* [WHAT NEEDS TO BE DONE]
Line count for the string "computer": give the number of lines in the data below that contain it, and nothing more.

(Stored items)
--- START ---
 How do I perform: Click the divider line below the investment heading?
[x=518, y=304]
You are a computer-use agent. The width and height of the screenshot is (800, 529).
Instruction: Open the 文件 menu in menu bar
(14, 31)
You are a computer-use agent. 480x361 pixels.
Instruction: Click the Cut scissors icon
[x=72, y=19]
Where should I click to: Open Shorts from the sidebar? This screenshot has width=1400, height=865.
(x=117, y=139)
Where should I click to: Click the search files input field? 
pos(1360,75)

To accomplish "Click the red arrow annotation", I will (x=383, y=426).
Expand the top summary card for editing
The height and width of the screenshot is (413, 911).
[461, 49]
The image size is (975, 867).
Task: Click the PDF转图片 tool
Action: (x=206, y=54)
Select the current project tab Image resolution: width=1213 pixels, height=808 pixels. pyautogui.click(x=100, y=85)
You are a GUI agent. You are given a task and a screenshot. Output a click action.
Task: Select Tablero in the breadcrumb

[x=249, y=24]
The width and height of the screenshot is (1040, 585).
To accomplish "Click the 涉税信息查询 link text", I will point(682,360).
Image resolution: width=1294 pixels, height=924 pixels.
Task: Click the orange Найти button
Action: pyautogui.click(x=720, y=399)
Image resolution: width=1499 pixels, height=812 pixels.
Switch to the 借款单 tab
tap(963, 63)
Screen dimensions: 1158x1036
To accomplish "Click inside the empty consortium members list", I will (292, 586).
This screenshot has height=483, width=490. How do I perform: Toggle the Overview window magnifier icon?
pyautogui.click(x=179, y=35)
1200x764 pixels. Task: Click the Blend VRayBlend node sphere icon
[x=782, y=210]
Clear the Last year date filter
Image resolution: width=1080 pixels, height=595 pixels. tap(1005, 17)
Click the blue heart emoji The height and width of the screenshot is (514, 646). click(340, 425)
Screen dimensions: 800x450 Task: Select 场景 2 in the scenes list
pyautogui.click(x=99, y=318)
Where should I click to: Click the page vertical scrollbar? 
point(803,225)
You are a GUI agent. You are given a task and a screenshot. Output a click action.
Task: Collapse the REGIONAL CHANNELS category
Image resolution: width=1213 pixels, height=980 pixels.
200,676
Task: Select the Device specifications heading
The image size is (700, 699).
--- END ---
* [EXERCISE OUTPUT]
2